**EXERCISE OBJECTIVE**
A verbatim copy of all entries is the expected output.

Items listed in a dataset
--------------------------------

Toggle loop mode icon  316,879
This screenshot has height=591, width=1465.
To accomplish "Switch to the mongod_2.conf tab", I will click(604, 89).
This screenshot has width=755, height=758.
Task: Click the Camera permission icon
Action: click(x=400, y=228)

--------------------------------

**ANSWER SECTION**
Toggle loop mode icon  316,879
This screenshot has height=591, width=1465.
To accomplish "Switch to the mongod_2.conf tab", I will click(604, 89).
This screenshot has width=755, height=758.
Task: Click the Camera permission icon
Action: click(x=400, y=228)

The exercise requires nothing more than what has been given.